§ **List of tasks**:
a) Reproduce word for word the stretch of the blog excerpt from "The URL for" through "whenever I’m done.".
b) According to the blog excerpt, what share of Canadians are DIY investors?
c) Carry on the blog excerpt from where it stops.

§ **Supplied text**:
┄┄┄┄┄┄┄┄┄┄

The URL for the RSS feed looks to be the same, so those of you using a reader should not experience any interruptions.

Screwing Around With the Site

October 11th, 2015 by Potato

The long weekend seems like a good time to screw around with the backend of the site. If you are on the RSS feed Tuesday and this is the last post you receive in your reader, then I have broken the feed, please come back to the site and add it again. I’ll post again whenever I’m done.

For those visiting the site directly, there may be some weirdness in the layout as I fiddle.

The DIY Investing Environment

October 6th, 2015 by Potato

Had a great chat on Because Money about who might be well-suited to being a DIY investor, what traits you might want to focus on as a DIY investor, etc., which should be airing later in October. I want to use this post to go down a side alley we didn’t talk much about in the episode.

Only ~13% of Canadians are DIY investors, and most of them started in the last 5 years. While we didn’t quite agree on precisely how many people should/could use a DIY approach, we were all giving estimates well above that figure. There’s a lot of room for improvement.

So what is stopping people from becoming DIY investors, what are the barriers? I like to think in terms of intrinsic and external factors.

┄┄┄┄┄┄┄┄┄┄

§ **Given entries**:
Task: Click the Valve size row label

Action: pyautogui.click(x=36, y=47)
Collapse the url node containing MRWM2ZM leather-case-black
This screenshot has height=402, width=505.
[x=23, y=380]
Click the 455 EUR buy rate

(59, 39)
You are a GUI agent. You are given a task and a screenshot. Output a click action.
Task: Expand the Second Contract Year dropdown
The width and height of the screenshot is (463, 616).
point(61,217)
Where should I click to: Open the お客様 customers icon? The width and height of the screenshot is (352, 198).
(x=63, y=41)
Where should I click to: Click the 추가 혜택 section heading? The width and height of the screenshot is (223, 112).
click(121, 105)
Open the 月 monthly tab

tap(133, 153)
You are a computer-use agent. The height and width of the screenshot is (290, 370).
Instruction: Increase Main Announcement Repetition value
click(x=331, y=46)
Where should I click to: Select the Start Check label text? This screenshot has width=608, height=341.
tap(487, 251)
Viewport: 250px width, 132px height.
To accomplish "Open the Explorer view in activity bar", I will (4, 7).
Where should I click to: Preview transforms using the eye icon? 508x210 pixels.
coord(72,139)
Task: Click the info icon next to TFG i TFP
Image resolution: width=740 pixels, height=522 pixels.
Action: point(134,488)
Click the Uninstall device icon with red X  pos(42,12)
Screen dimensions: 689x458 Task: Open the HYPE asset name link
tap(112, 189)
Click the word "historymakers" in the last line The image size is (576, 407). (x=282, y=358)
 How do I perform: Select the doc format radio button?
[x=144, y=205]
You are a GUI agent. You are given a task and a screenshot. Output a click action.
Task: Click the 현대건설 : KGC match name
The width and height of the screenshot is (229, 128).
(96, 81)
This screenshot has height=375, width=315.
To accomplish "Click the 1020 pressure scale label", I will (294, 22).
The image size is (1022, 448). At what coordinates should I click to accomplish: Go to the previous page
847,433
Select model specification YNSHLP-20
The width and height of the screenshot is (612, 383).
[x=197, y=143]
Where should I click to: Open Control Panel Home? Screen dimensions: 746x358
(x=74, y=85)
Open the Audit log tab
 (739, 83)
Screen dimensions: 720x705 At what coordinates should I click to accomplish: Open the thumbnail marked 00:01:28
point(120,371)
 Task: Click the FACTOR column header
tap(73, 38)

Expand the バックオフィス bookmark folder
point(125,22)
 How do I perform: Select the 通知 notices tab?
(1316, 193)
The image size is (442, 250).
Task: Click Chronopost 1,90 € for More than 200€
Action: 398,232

┄┄┄┄┄┄┄┄┄┄

§ **Answers to the tasks**:
a)
The URL for the RSS feed looks to be the same, so those of you using a reader should not experience any interruptions.

Screwing Around With the Site

October 11th, 2015 by Potato

The long weekend seems like a good time to screw around with the backend of the site. If you are on the RSS feed Tuesday and this is the last post you receive in your reader, then I have broken the feed, please come back to the site and add it again. I’ll post again whenever I’m done.

b) Only about 13% of Canadians are DIY investors.

c)
For external factors, the environment has been getting a lot friendlier for individual DIY investors over the past few years: low-cost ETFs increase the cost savings available and make it very easy to create broadly diversified portfolios — whatever your position on efficient markets and index investing, it’s undeniably easier to implement than value or dividend or day-trading or whatever DIY strategy, which is part of why gurus like Warren Buffet recommend it for regular people. Brokerages like Questrade offering free purchases makes those ETFs accessible to investors with smaller starting portfolios, and even the bank-affiliated brokerages have extended $10 commissions to all customers without a net worth test. On the other end of the spectrum, Tangerine and the robo-advisors have made it very simple and easy to be a DIY investor — about as easy as a visit to the local bank branch salesperson/”advisor” was, at less than half the cost and without having to find a slushy parking spot in February.

The environment and the tools available to be DIY investors are quite good now — massive leaps ahead of what potential DIYers faced just a few decades ago.

So the remaining barriers are inside people’s heads. Not just their behaviour, but their biases and assumptions that are stopping them from starting, or even looking into whether they should start. Things like assuming you need to be rich before you think about investing, that you need to be a genius or use a lot of math, or get some kind of license or certification to purchase investments on your own.

All of these are easily solvable with a bit of education. Of course I have my own solution for that in the form of The Value of Simple (plus this other thing that I’m working on).

And of course, doing DIY investing doesn’t mean you have to do everything on your own. You can find planners, accountants, coaches, etc. to help with any parts you’re not comfortable with.

So there are a great many people out there — maybe half of you reading this or more — who could move into doing DIY investing to save on fees, or get started with investing in the first place. So what are you waiting for?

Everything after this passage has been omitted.